O pluralismo político acidental estabelecido na Ucrânia pós-soviética na década de 90, a Revolução Laranja (2004) e a Revolução da Praça Maidan (2013-2014) facilitaram esse divórcio. A recusa da elite governante russa em aceitar a independência da Ucrânia ou os ucranianos como membros iguais da família mundial de nações acelerou esse processo.

A mitologização da Rússia de suas origens no passado medieval e na Rússia de Kiev (império medieval fundado pelos vikings no século 9º), sua expansão contínua por uma Eurásia em grande parte desprovida de fronteiras naturais, a emergência da União Soviética como potência mundial, o culto da Grande Guerra Pátria (como os russos chamam a 2ª Guerra) e a reabilitação de Stalin como o grande líder militar durante esta guerra reforçaram a crença popular – como Putin afirmou em 2021 – de que russos e ucranianos são um só povo.

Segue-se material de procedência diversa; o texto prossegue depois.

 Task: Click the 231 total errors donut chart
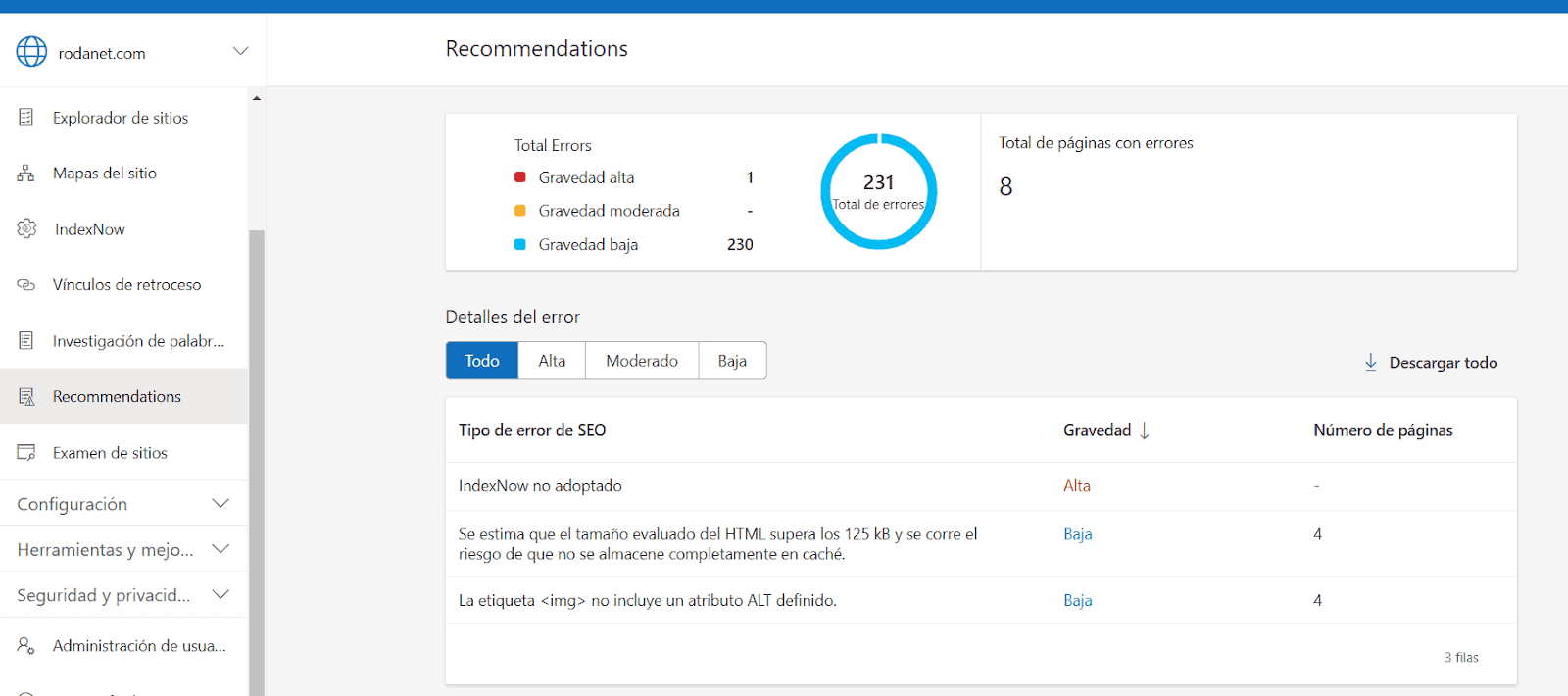click(879, 191)
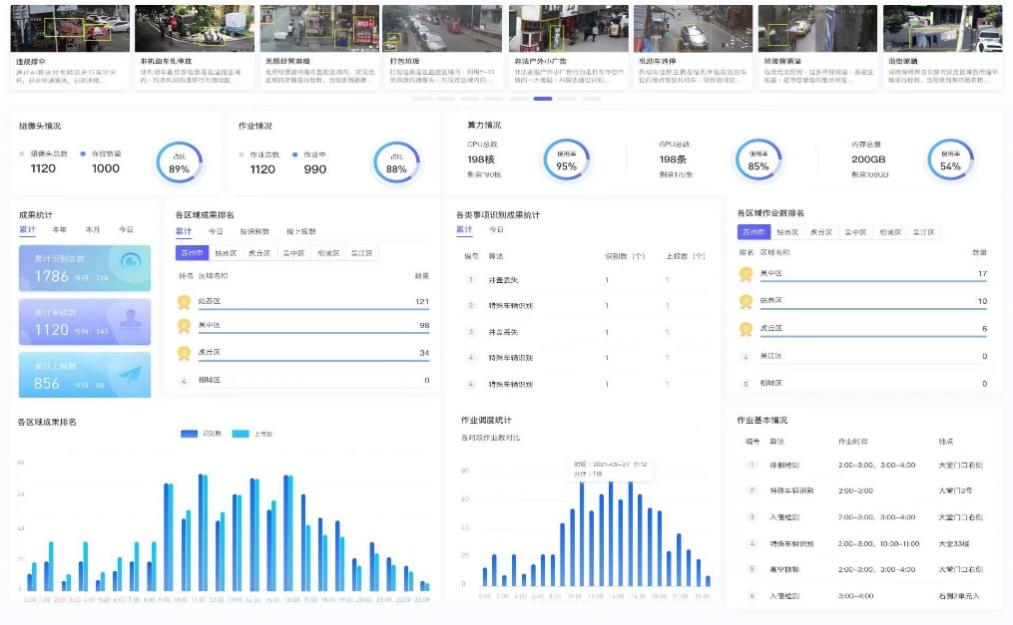Select 本月 tab under 成果统计
1013x625 pixels.
point(92,230)
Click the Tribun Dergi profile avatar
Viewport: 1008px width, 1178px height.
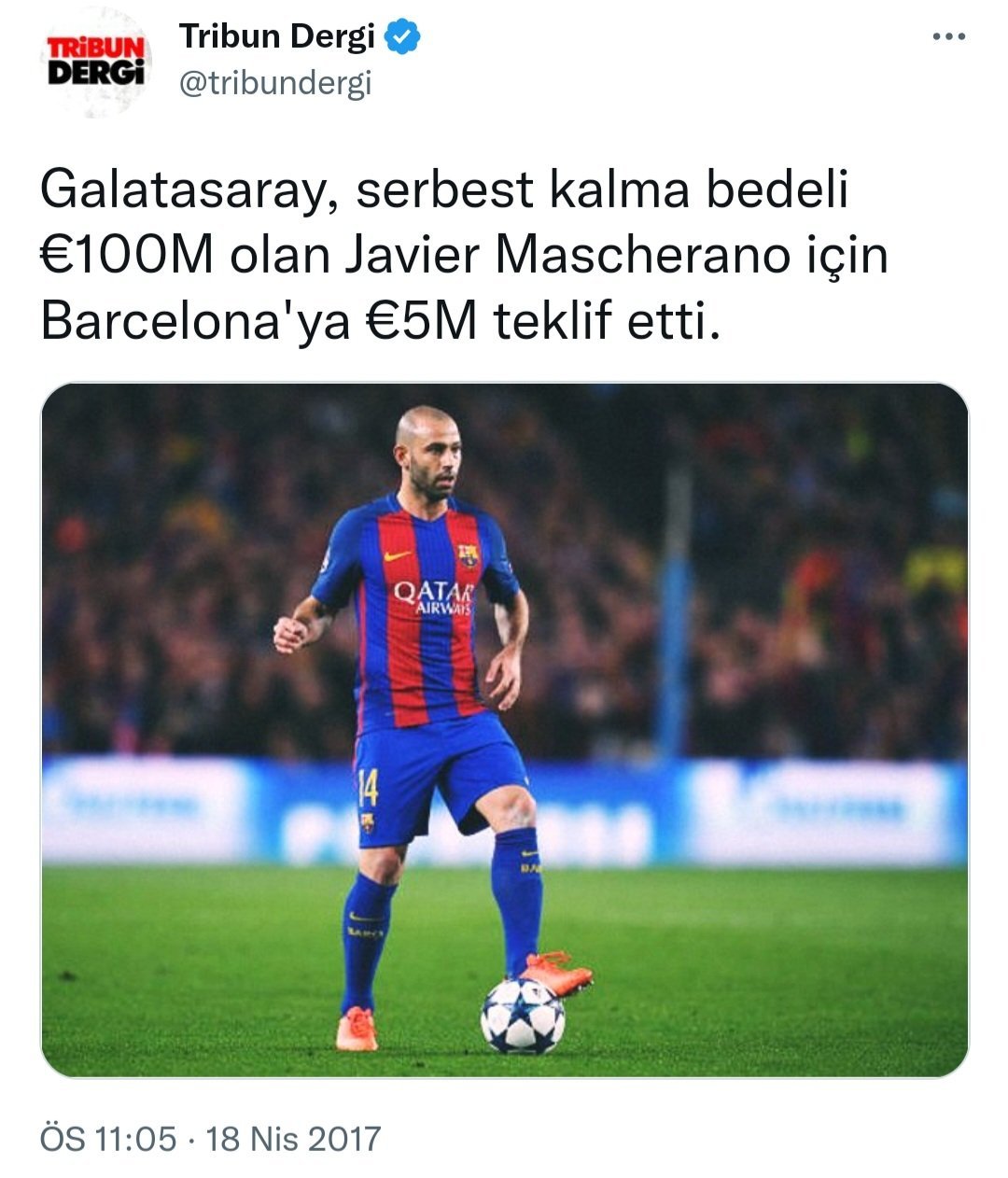tap(96, 63)
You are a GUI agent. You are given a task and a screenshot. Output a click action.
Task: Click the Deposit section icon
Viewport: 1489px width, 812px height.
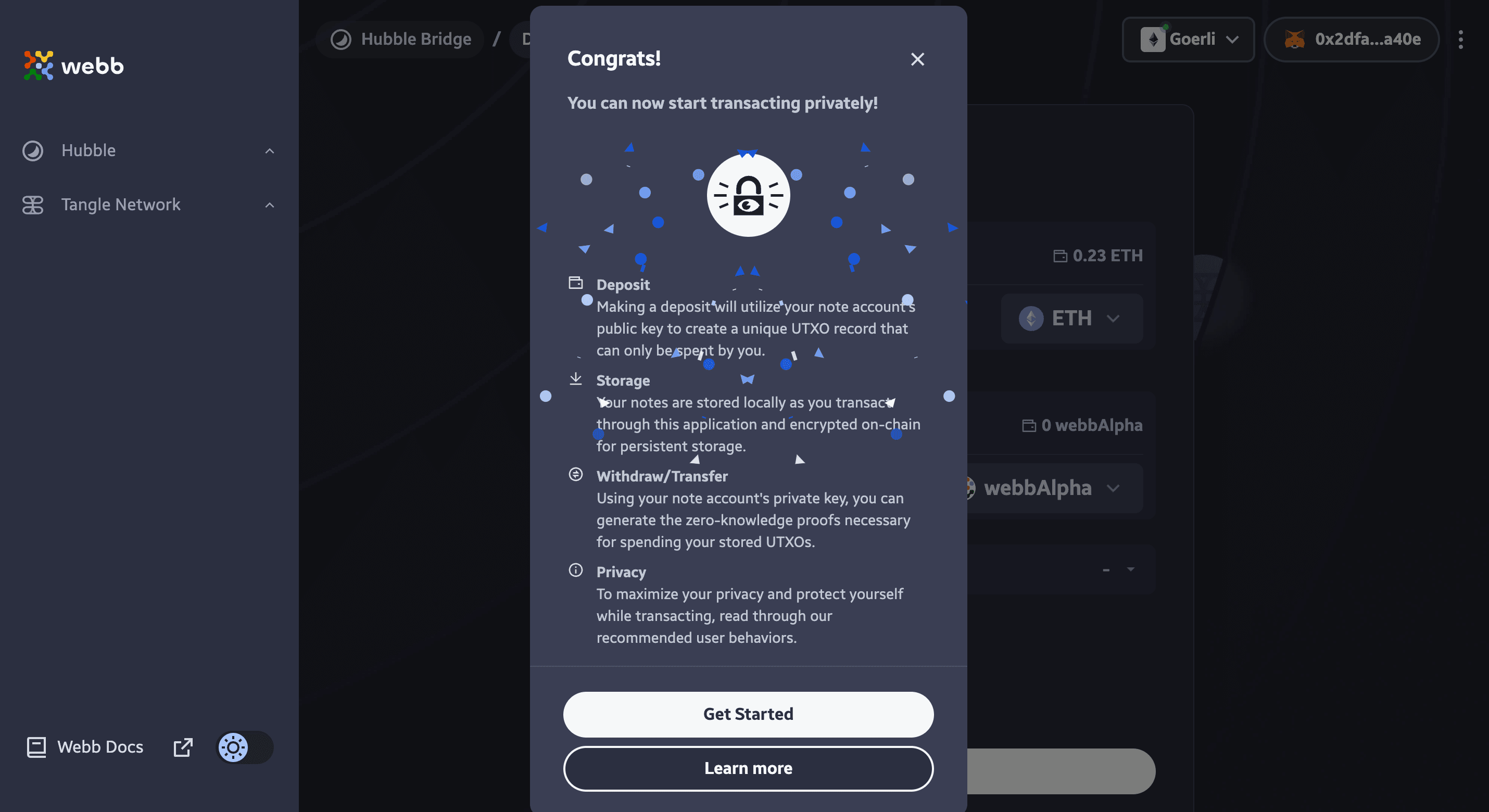(576, 283)
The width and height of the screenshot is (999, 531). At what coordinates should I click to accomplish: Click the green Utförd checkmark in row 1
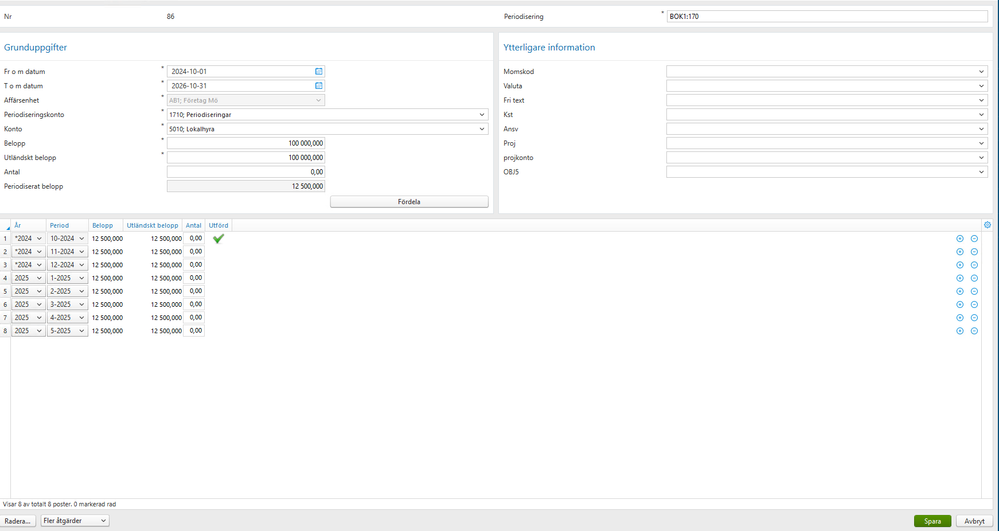point(219,238)
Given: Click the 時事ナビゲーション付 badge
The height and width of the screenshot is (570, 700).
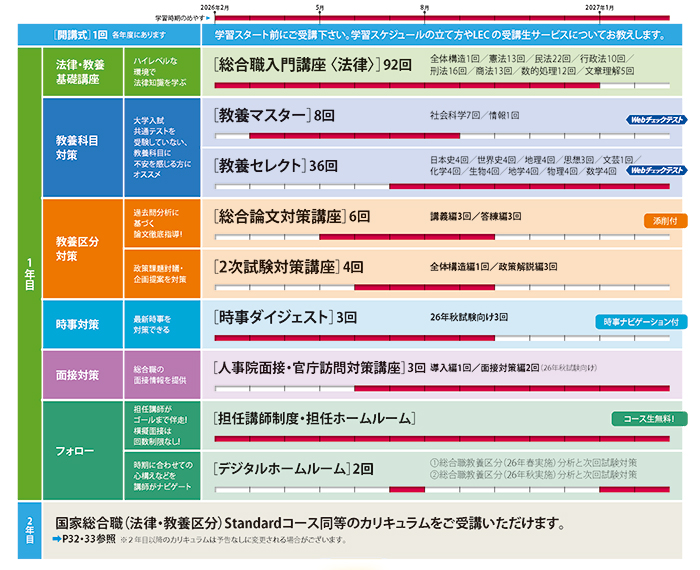Looking at the screenshot, I should [640, 322].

De acordo com esse ponto de vista, “a verdadeira soberania da Ucrânia só é possível em parceria com a Rússia”. Para justificar essas alegações, a mídia controlada pela Rússia deslegitimou constantemente a Ucrânia, alegando que ela representava um “estado falido”.

A prioridade de Putin

Embora não esteja claro quantos cidadãos russos apoiam essa interpretação, essa mentalidade imperial (especialmente a ideia de que a Crimeia foi e sempre será parte da Rússia) e a nostalgia do passado alimentam o apoio popular à guerra atual.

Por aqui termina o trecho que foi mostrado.